> _QUESTIONS_:
• a. Please retype from the passage on the Buddhist precept prana-atipatad, starting at "Turning to war, the" and ending at "a physical body.)".
• b. Decide whether each statement below agrees with the passage on the Buddhist precept prana-atipatad, answering yes or no and quoting the words of the passage that decide it.
(i) The precept is often translated as "abstention from killing."
(ii) The Bodhisattva should be understood as having a physical body.
(iii) It is better for a leader to wage war than to resign his or her office.
• c. Carry on the passage on the Buddhist precept prana-atipatad from where it stops.

[GIVEN PASSAGE Boundary: Start]

One major Buddhist precept is prana-atipatad. Often, it is translated as "abstention from killing". But the Sanskrit word “prana” which is commonly translated as “breath” doesn’t help convey any notion of not killing beings or creatures.
Pranatipatad really has more to do with the intent to neglect or destory (pâta) spirit (prana) so as to devitalize oneself and possibly others. Threats, fear mongering, incarceration, punishment, torture, and war, despiritualize (pranatipata) beings, leading even to disease, sickness and premature death.
Turning to war, the precept of prana-atipatad is perhaps even more limiting than just the abstention from killing. In the Bodhisattva-avadana-kalpalata, this precept understands that the Bodhisattva condemns and shuns the barbarous custom of war among nations. The Bodhisattva understands that war has it origin in hatred, avarice, cruelty and selfishness. Bodhisattva believes that it is better for a leader to resign his or her office than wage war. Being a pacifist is called for. (It should be kept in mind that 'Bodhisattva' is purely a spiritual entity and should not be taken as having a physical body.)

[GIVEN PASSAGE Boundary: End]
[SUPPLIED ENTRIES Boundary: Start]

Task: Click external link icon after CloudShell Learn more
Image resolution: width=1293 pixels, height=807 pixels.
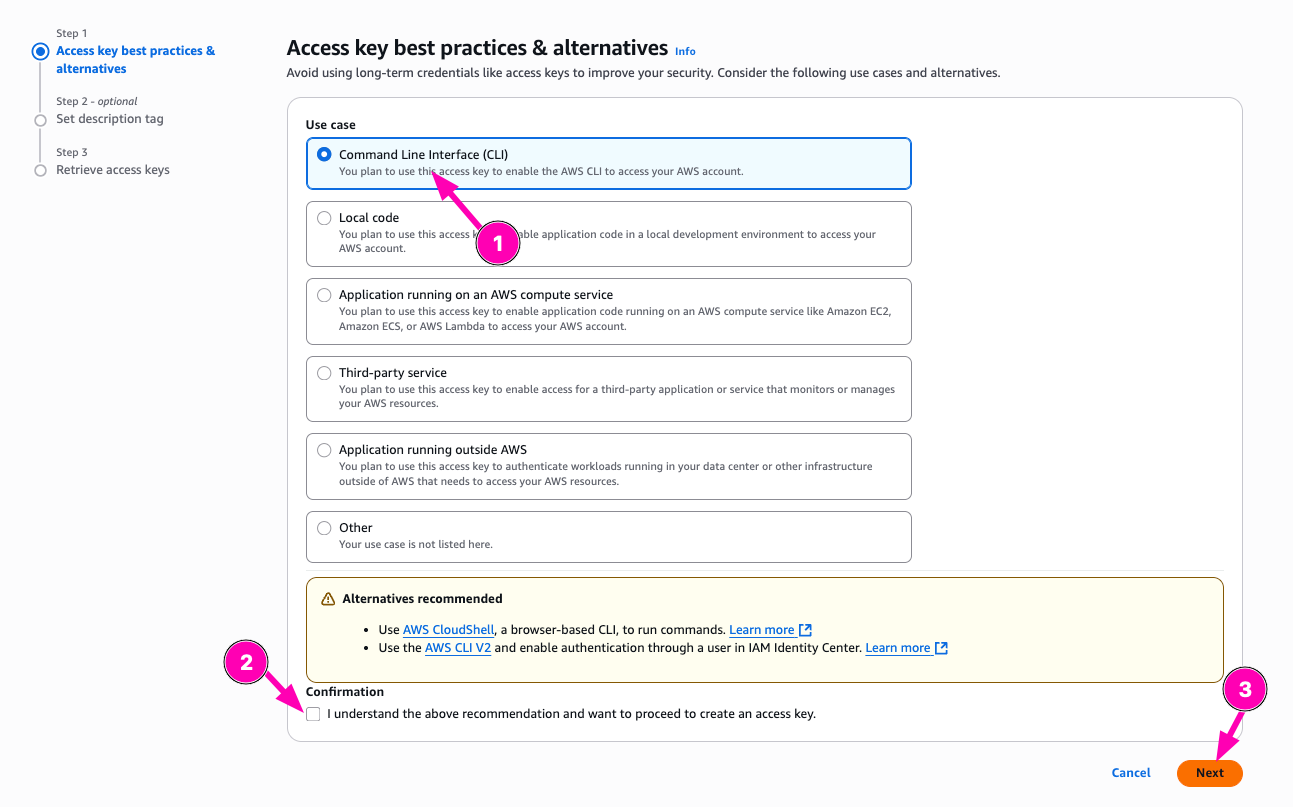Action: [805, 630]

[SUPPLIED ENTRIES Boundary: End]
[SUPPLIED ENTRIES Boundary: Start]

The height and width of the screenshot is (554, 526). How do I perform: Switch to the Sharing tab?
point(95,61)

[SUPPLIED ENTRIES Boundary: End]
[SUPPLIED ENTRIES Boundary: Start]

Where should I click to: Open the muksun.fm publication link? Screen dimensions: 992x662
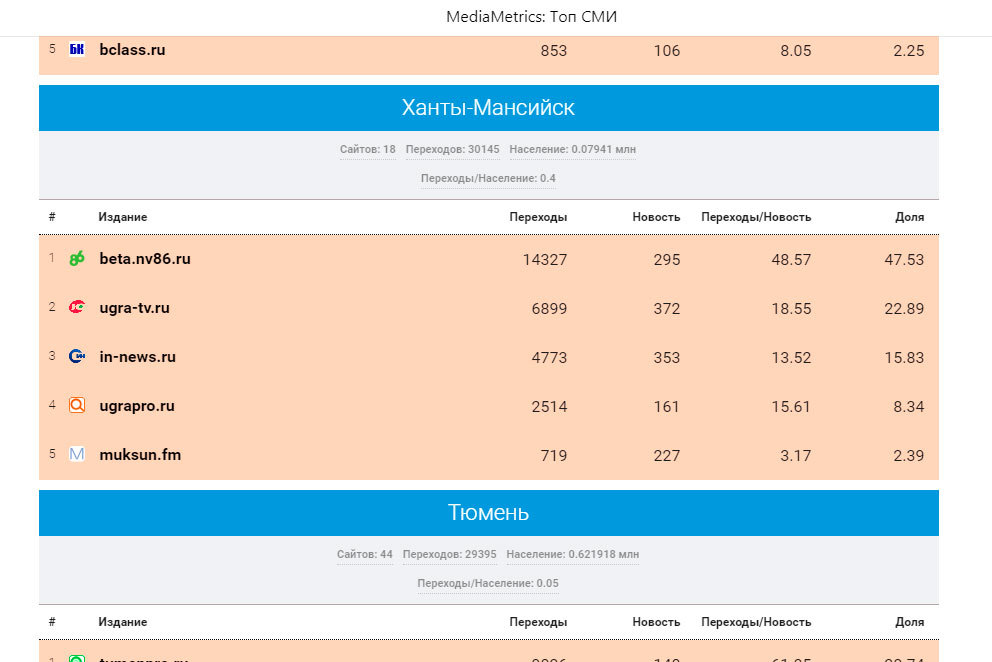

[SUPPLIED ENTRIES Boundary: End]

> _NUMBERED ANSWERS_:
• a.
Turning to war, the precept of prana-atipatad is perhaps even more limiting than just the abstention from killing. In the Bodhisattva-avadana-kalpalata, this precept understands that the Bodhisattva condemns and shuns the barbarous custom of war among nations. The Bodhisattva understands that war has it origin in hatred, avarice, cruelty and selfishness. Bodhisattva believes that it is better for a leader to resign his or her office than wage war. Being a pacifist is called for. (It should be kept in mind that 'Bodhisattva' is purely a spiritual entity and should not be taken as having a physical body.)

• b.
(i) Yes: "Often, it is translated as "abstention from killing"."
(ii) No: "'Bodhisattva' is purely a spiritual entity and should not be taken as having a physical body."
(iii) No: "it is better for a leader to resign his or her office than wage war."

• c.
One should not even devitalize animals insofar as the animative principle runs through all creatures—not just humans.
The ultimate pranatipatad, or spiritual destruction, is nihilism: that beings are nothing more than autonomous, soulless things. One, indeed, could argue that modern biological science is attempting to destroy the very idea of prana which may set the future stage for even more merciless forms of spiritual barabarism.
It is important to bear in mind that prana is that part of us that that is bound down to the temporal body without which the body dies. Incidentally, this may explain why breath or prana meditation is so important in Buddhism being key to liberation. By it we return to the non-individualized absolute since mind or citta (which is animative) is outside of prana although it faces it and seems bound up with it.